Experimental evaluation
In this section, we describe the experimental environment, benchmark load and analysis of experimental results. The experimental indicators are program execution time, garbage collection time, persistence hit rate and energy consumption.
Experimental setup
Given that the Spark cluster is an actual cluster, generating significant data is necessary to induce memory contention. For optimal efficiency and clarity in our experiments, we carefully chose algorithms that more accurately represent Spark memory contention for comparison, as depicted in Fig. 5A. We chose five representative built-in Spark strategies: memory_and_disk_ser, memory_only_ser, memory_and_disk, only_disk and only_memory. Additionally, we compared these with other algorithms, including DMAOM, DMATS, DSMM, and MCM. Figure 5B indicates that for the WordCount algorithm, a data size of 900GB already results in severe memory contention.
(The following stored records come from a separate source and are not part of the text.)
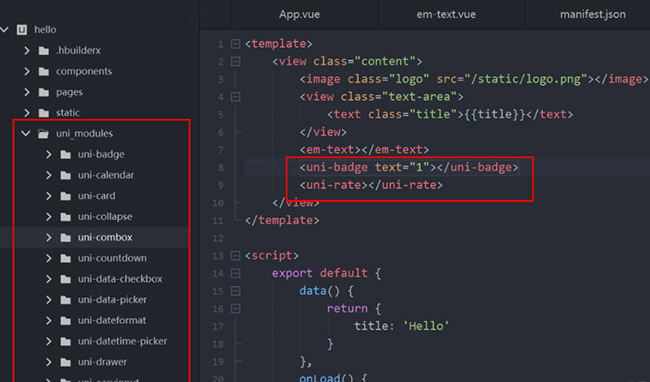The image size is (650, 382).
Task: Fold the export default block on line 14
Action: pos(235,273)
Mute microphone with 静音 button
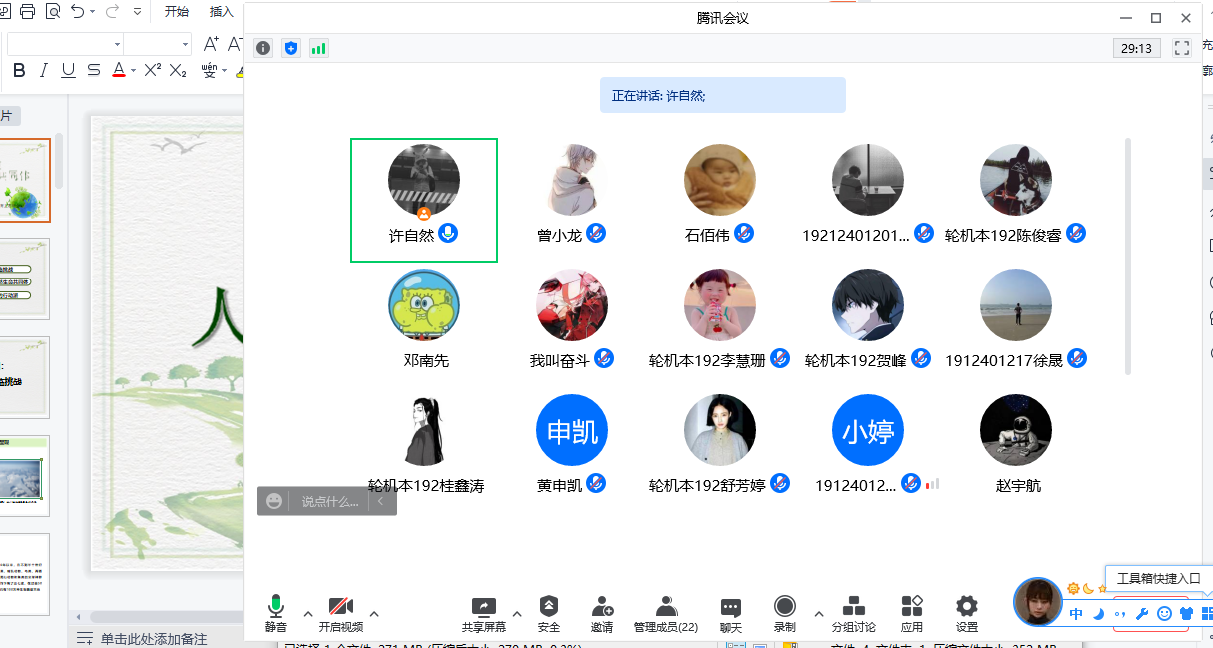1213x648 pixels. pyautogui.click(x=275, y=612)
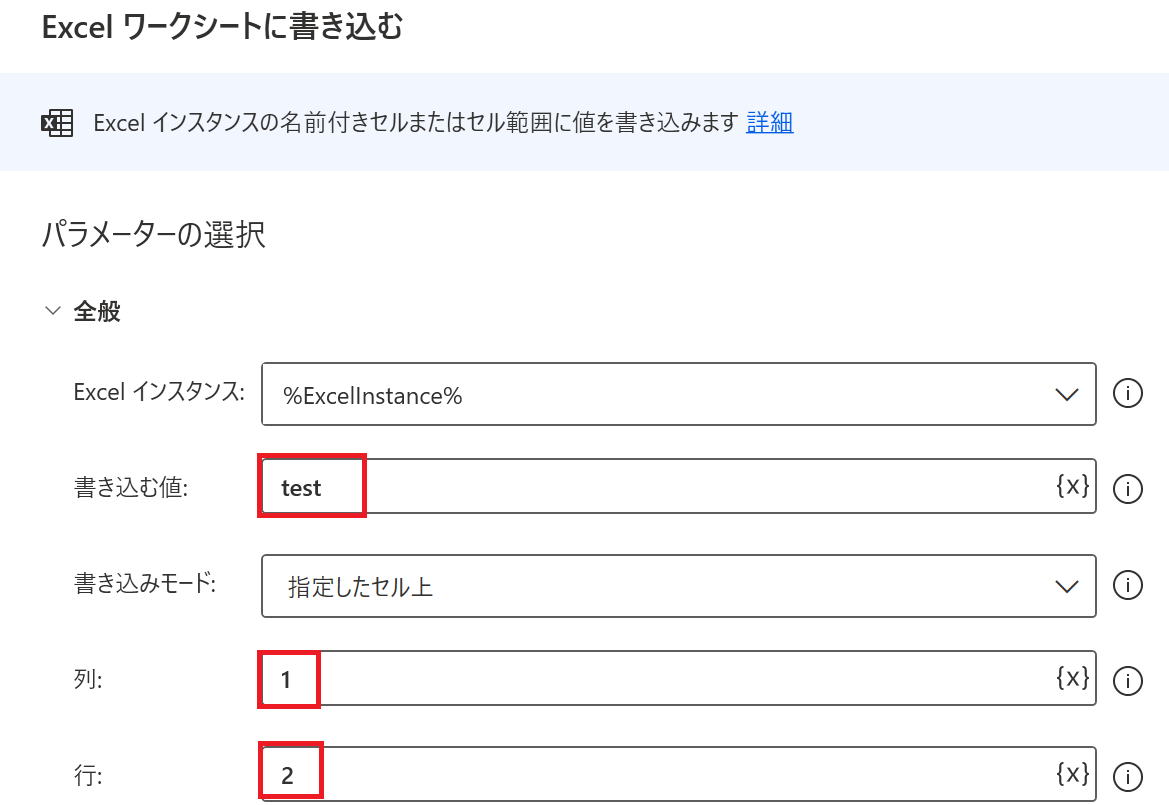
Task: Click the Excel ワークシートに書き込む title
Action: [x=222, y=28]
Therefore, we can conclude that this experiment is sufficient to demonstrate the computational outcomes for heavy workloads conditions. In Fig. 5A, memory_and_disk_ser and memory_only_ser fail to effectively save memory space for severe memory contention conditions, and their serialization incurs a decrease in computational efficiency due to CPU resource utilization. The MCM approach utilizes an in-memory acceleration utility algorithm, which is optimized based on the algorithm code. Unlike the independent controller of AMR, it consume computational resources for memory scheduling. Furthermore, MCM is an in-memory acceleration utility algorithm, which differs from the active spilling memory strategy aimed at enhancing computational efficiency and does not belong to the same optimization concept.DSMM innovatively takes into account the efficiency of memory compared to disk for heavy workloads. DSMM simply selects different cache locations for varying data sizes, failing to fully leverage memory acceleration and lacking consideration for RDD computation efficiency for various conditions. Therefore, it can be considered a straightforward strategy selection algorithm.
Figure 5: Execution time.
To verify the effectiveness of AMR during job execution, this section implements AMR on the Spark cluster. A variety of jobs are selected for experimentation at different data sizes to fall into memory contention to varying degrees. We define different excess data sizes according to different experimental environments and different algorithms.As shown in Fig. 6D, PageRank, K-means, and Apriori experience severe memory contention when dealing with data sizes of 80GB, 60GB, and 80GB. With the K-means algorithm, the execution time of only_memory and memory_and_disk strategies converge to the execution time of only_disk for this cluster when it is larger than 40GB. At this time, the pressure of data on memory makes Spark cluster cannot reflect the advantages of in-memory acceleration, and workload larger than this amount of data is overloaded. Similarly, with PageRank and Apriori algorithm, the execution time of only_memory and memory_and_disk strategy is converged to the execution time of only_disk for excess data when it is larger than 50GB.
Figure 6: Execution time.
Execution time
The experiment started with three worknode, and each work node start the same executor configuration. The node server configuration of the experimental environment and the Executors configuration of the node server is shown in Table 2. The experimental workloads are shown in Table 3. The experimental data are preprocessed to obtain a uniform distribution. In order to verify the execution time of different persistence locations, we set three default persistence strategies of Spark as a comparison reference in our experiments to demonstrate the effectiveness of AMR (Figs. 6A, 6B and 6C): The only_memory strategy means that all persistent RDDs are stored in the memory region. The only_disk strategy means that all persistent RDDs are stored in the disk. The memory_and_disk strategy means that persistent RDDSs are stored in memory first and overflowed to the disk when memory space is insufficient. The DMAOM strategy is to filter RDDs according to their usage, then construct an RDD structure tree and prune them, and finally choose whether to replace them according to their weights and remaining memory space. The DMATS strategy is dynamically adjust task scheduling based on memory usage, change task parallelism in memory, and improve task execution efficiency.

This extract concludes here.